- _Assignment_: The answer must be only the lines below from the one holding "Toolkit app icon" down to the one holding "The image size", ends included, printed exactly; please omit all pictures.

- _Data extract_:

******************************

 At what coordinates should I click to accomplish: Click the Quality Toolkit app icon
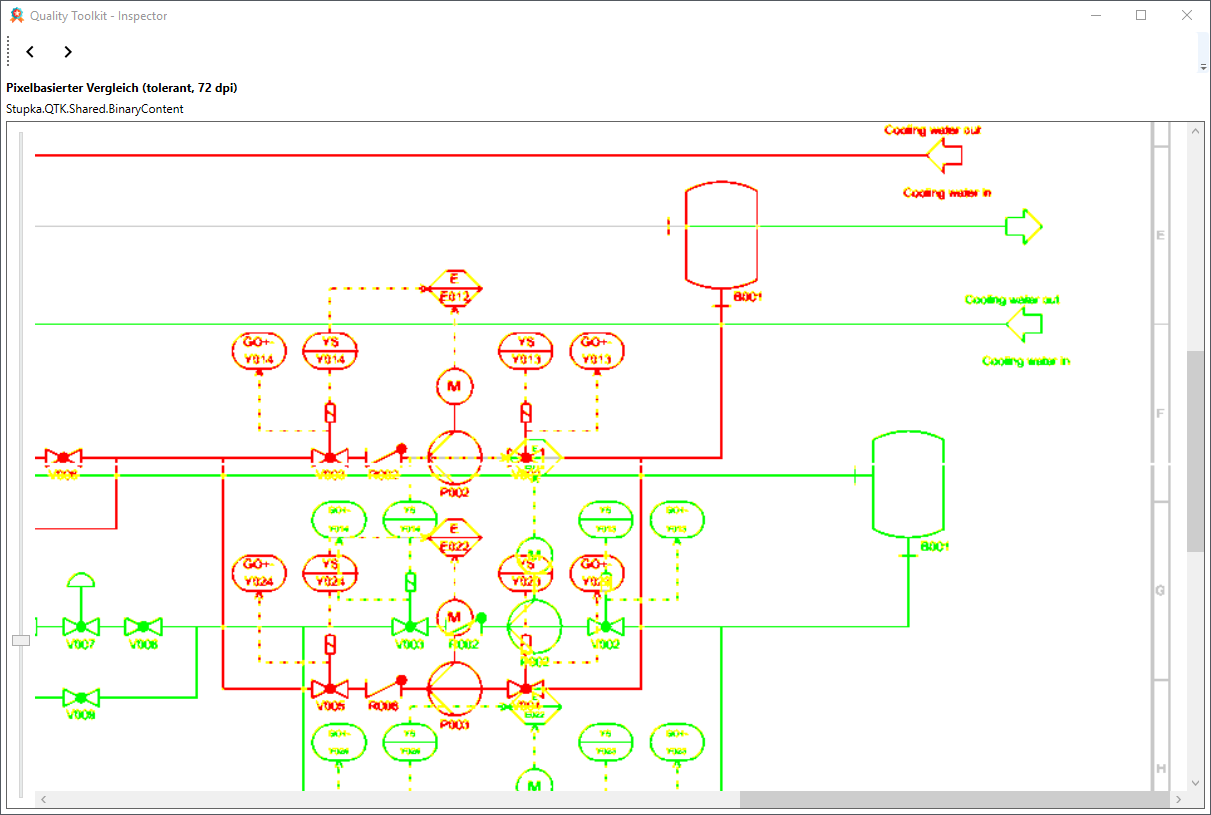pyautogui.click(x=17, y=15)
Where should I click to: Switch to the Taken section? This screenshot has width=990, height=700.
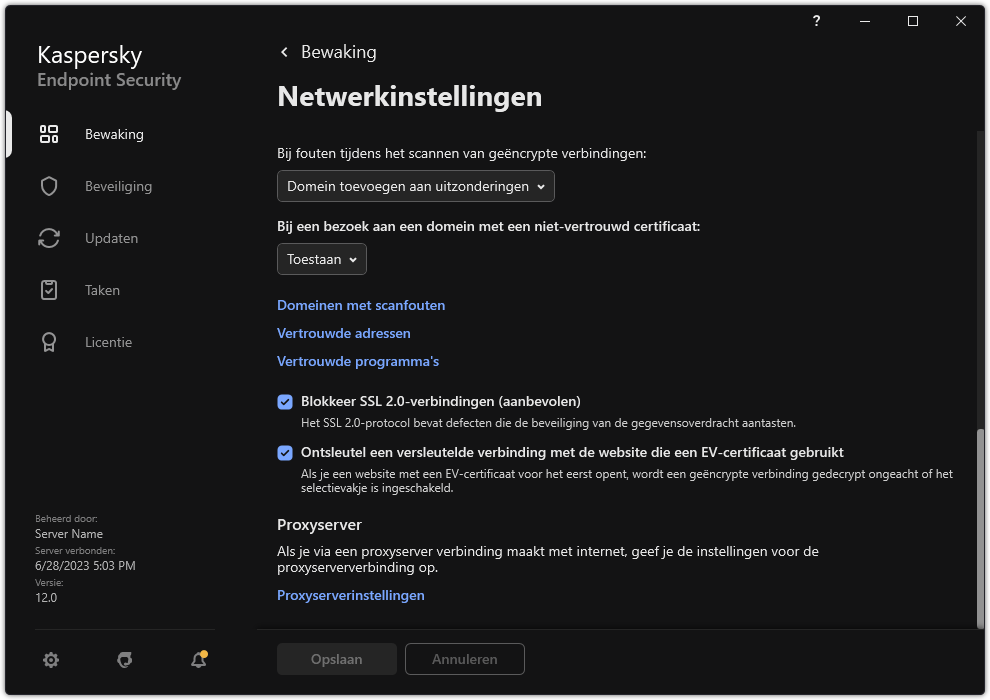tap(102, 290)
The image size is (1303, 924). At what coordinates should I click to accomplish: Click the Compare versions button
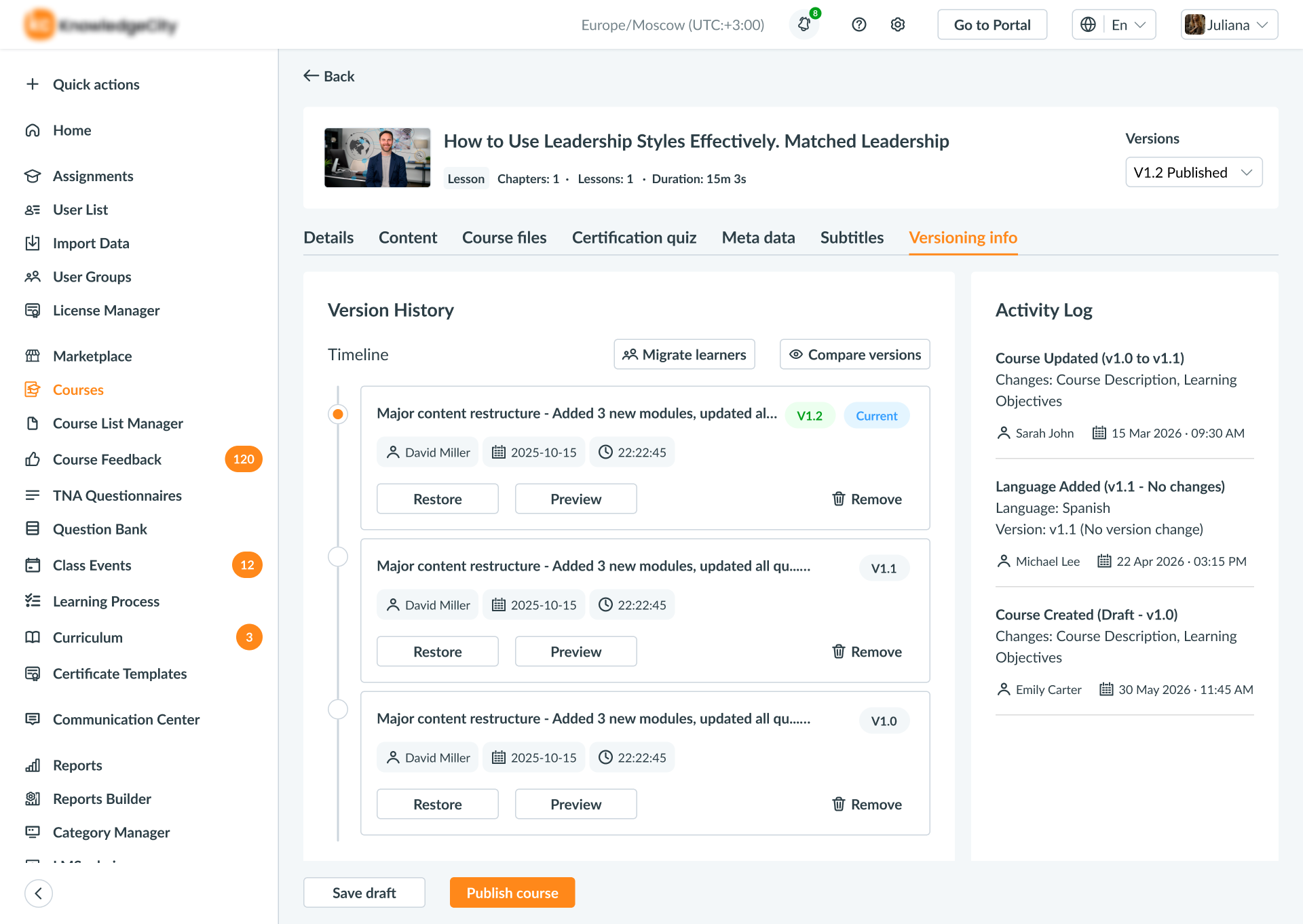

******************************

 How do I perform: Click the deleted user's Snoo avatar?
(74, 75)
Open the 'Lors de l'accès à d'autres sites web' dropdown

******************************

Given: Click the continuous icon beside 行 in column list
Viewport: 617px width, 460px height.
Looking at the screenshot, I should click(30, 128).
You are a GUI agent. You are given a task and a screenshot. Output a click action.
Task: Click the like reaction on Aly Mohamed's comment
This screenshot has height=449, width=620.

******************************

- _Solution to the exercise_:
 At what coordinates should I click to accomplish: Click the Quality Toolkit app icon
pyautogui.click(x=17, y=15)
Where should I click to: Switch to the Taken section? This screenshot has width=990, height=700.
tap(102, 290)
The image size is (1303, 924). At what coordinates should I click to accomplish: Click the Compare versions button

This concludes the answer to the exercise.